Les facteurs qui favorisent l’utilisation des services en santé mentale varient en fonction de l’âge, du genre et du statut d’immigration. Il s’agit d’un résultat entraînant des conséquences pratiques pour l’organisation de services qui soient attractifs pour différents groupes de la population. Ces services devraient aussi tenir compte des questions de confidentialité mentionnées et de la complexité de situations où des appartenances identitaires multiples affectent la perception des symptômes de troubles de santé mentale et conditionnent la demande de services.

3.2 Les besoins de recherches futures

En ce qui a trait aux états de santé mentale de la population francophone en situation minoritaire, les sources de données exploitées telles que l’ESCC–santé mentale ne permettent pas de documenter adéquatement les petites populations comme les CFSM, car elles reposent sur d’encore plus faibles échantillons que les enquêtes annuelles. Cela réduit davantage la taille de la population francophone et élimine la possibilité d’effectuer des analyses provinciales et régionales. Enfin, les estimations qui en ressortent n’ont pas toujours la fiabilité requise (Bouchard, Bubois et al. 2019). Dans ce contexte, des instruments d’enquête bâtis sur mesure, comme ceux créés pour étudier la santé mentale des jeunes francophones en milieu universitaire, semblent une voie prometteuse. Les études qualitatives, souvent exploratoires, permettent de mieux comprendre les réalités des francophones dans certains contextes ou mieux appréhender un phénomène particulier (p. ex. les appartenances identitaires), mais limitent par ailleurs la portée des résultats. Une stratégie de méthodes mixtes pourrait être une option gagnante.

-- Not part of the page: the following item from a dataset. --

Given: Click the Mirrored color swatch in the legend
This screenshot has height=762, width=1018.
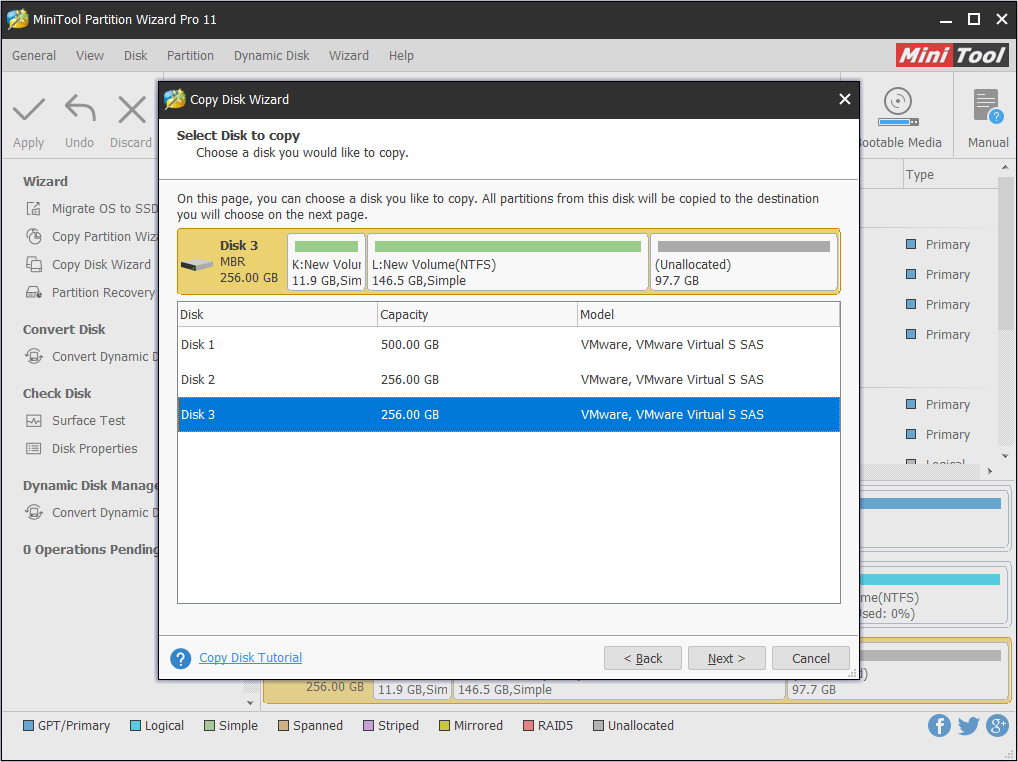Looking at the screenshot, I should coord(446,725).
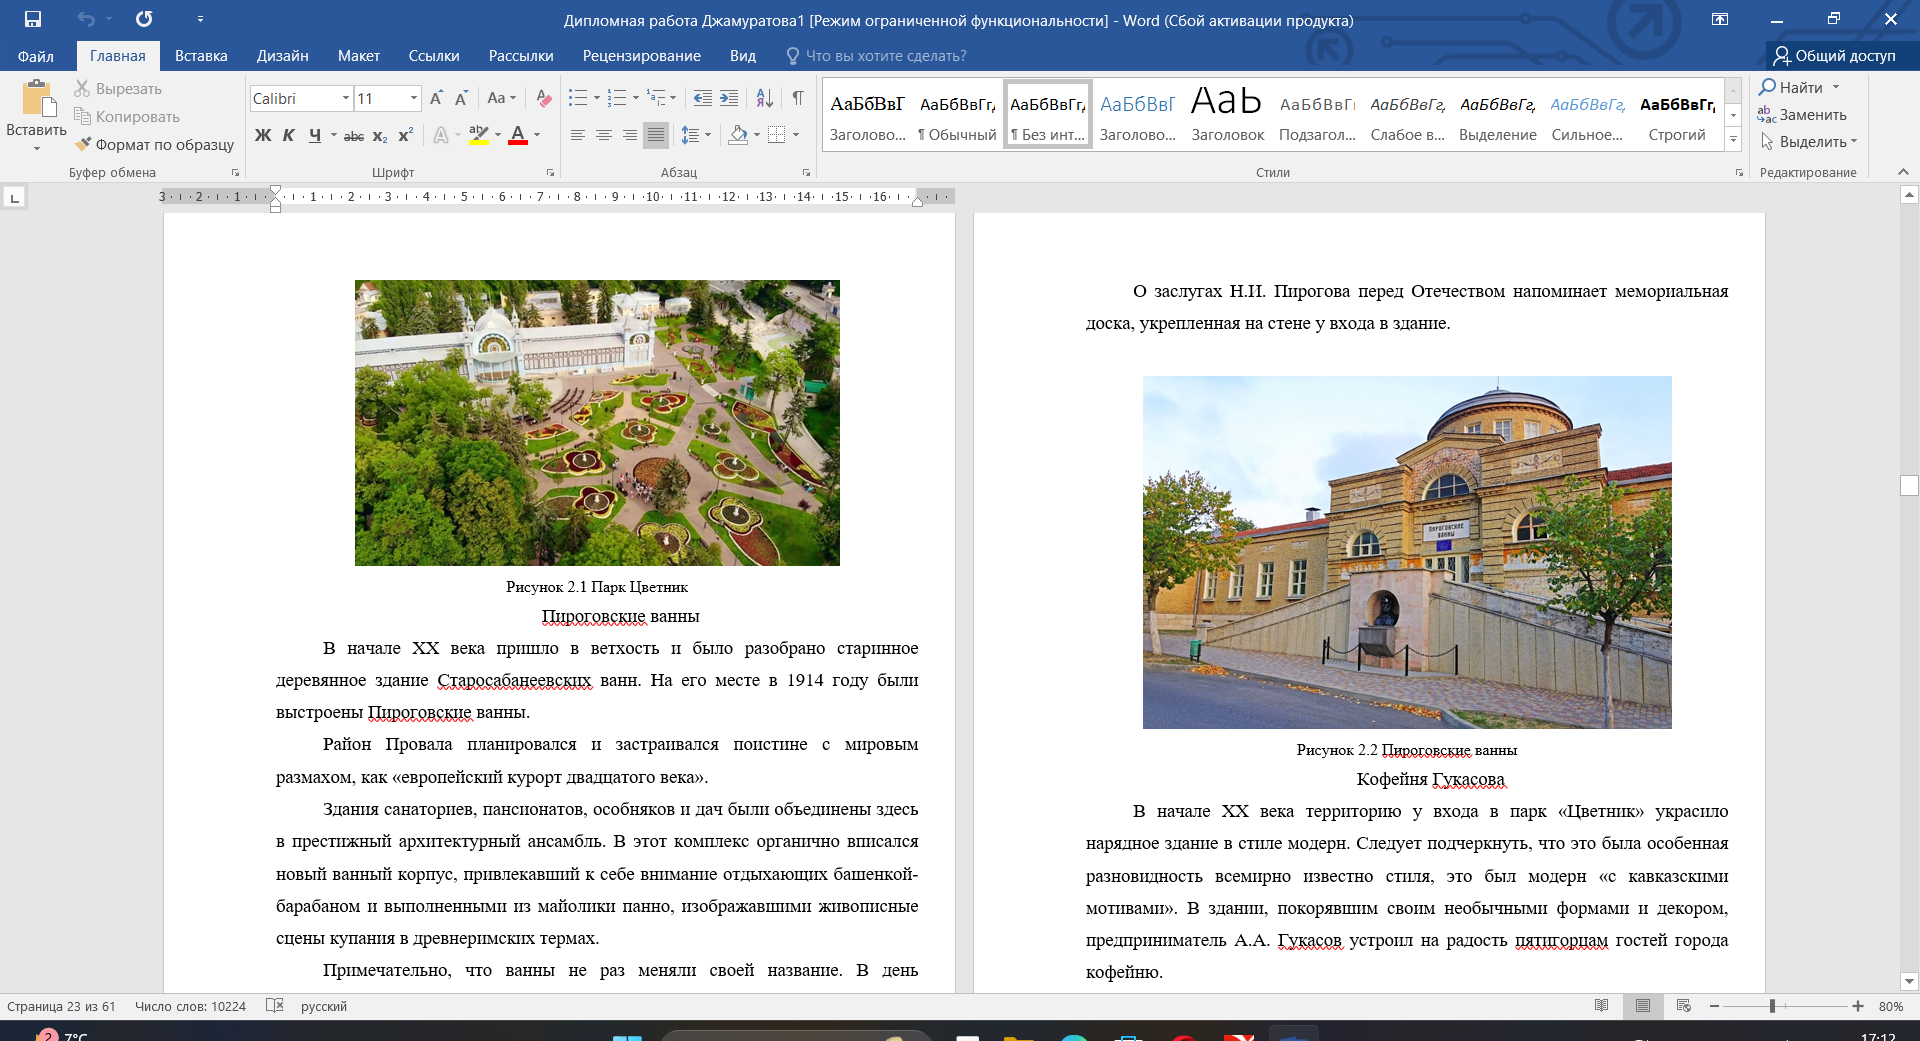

Certaines sous-populations mériteraient d’être davantage étudiées. Comme mentionné précédemment, on connaît peu sur les états de santé mentale et les déterminants de la santé mentale des personnes aînées, alors que certaines études soulignent une possibilité d’exclusion sociale plus importante dans ce groupe en contexte linguistique minoritaire (Nyqvist et al., 2021).

Bien que plusieurs études soulignent l’importance d’une bonne communication et des services dans sa langue pour le rétablissement, peu documentent de manière objective les conséquences de ne pas recevoir des services en français sur les résultats des soins dans le domaine de la santé mentale. Ce type d’étude présente certes des défis méthodologiques auxquels il y aurait lieu de réfléchir pour améliorer nos connaissances en la matière.

Conclusion

La recension réalisée permet de valoriser le corpus de connaissances générées dans les deux dernières décennies en matière de santé mentale des CFSM. En outre, les publications scientifiques contribuent à mieux saisir la complexité de facteurs comme l’identité linguistique et le rapport entre la majorité et la minorité linguistiques ainsi que leur impact potentiel sur l’état de santé mentale et la demande de services de santé mentale en français. Elles mettent en lumière les difficultés d’accès à des services de santé mentale en français et certaines améliorations réalisées au fil des ans dans l’offre de ces services.

En examinant l’état des connaissances, le travail de synthèse effectué dans cet article peut contribuer à mieux orienter les stratégies de recherche future. Le besoin d’isoler le facteur linguistique comme déterminant spécifique de l’état de santé mentale par l’entremise des études populationnelles et celui d’isoler l’effet de la concordance ou de la discordance linguistique entre les fournisseurs et les bénéficiaires de services sur les résultats des soins en santé mentale demeurent des sujets qui mériteraient plus d’attention de la part de la communauté scientifique.